═════ Dataset content ═════

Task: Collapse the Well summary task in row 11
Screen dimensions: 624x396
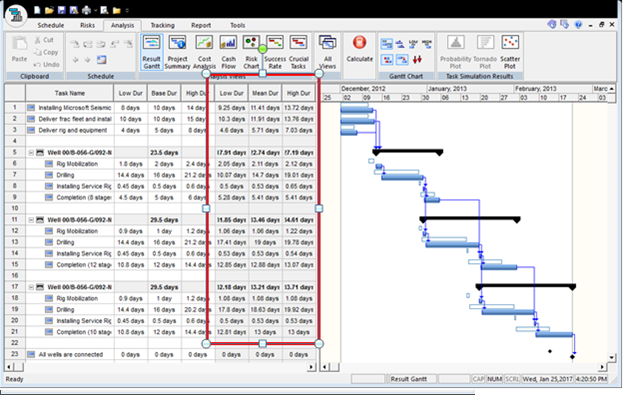Action: (x=31, y=220)
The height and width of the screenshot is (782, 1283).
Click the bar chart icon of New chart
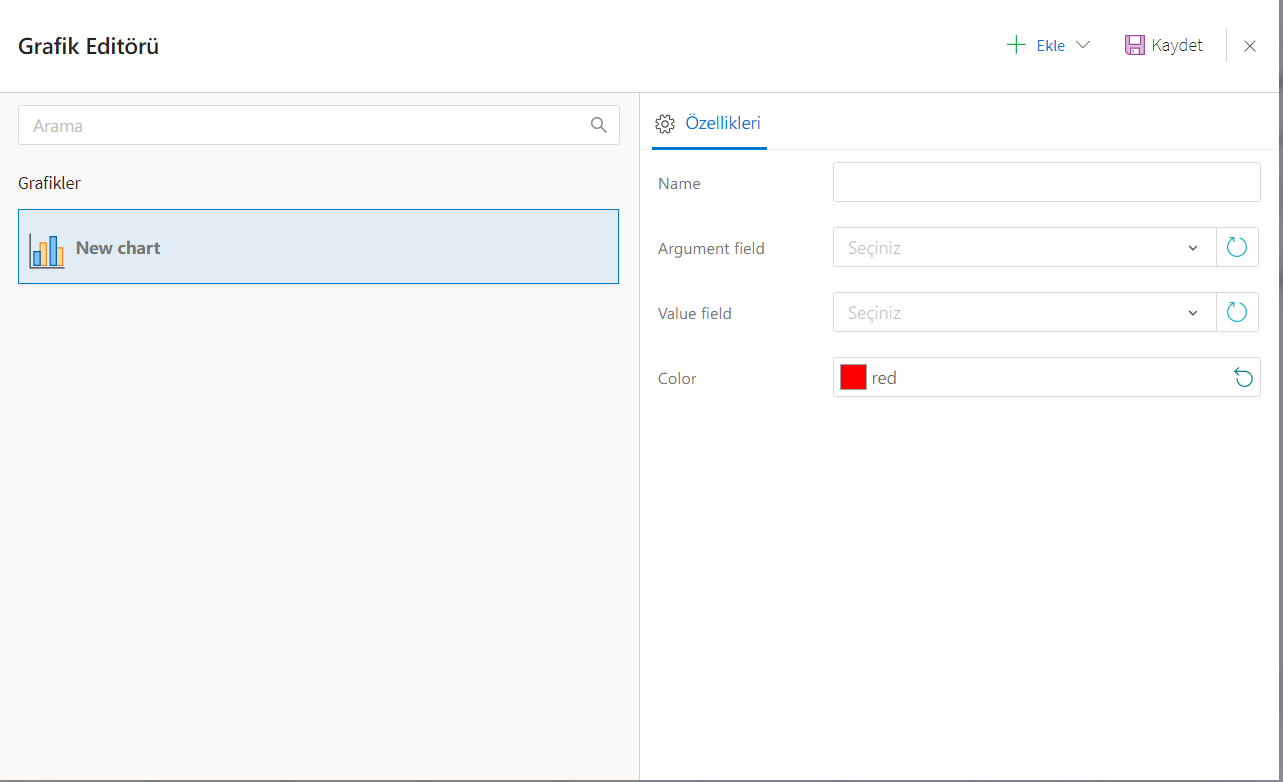47,250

═════

▶ _Problem description_:
Line by line, print the records above exactly, skipping each picture.

▶ _Reply to the task_:
Task: Collapse the Well summary task in row 11
Screen dimensions: 624x396
Action: (x=31, y=220)
The height and width of the screenshot is (782, 1283).
Click the bar chart icon of New chart
47,250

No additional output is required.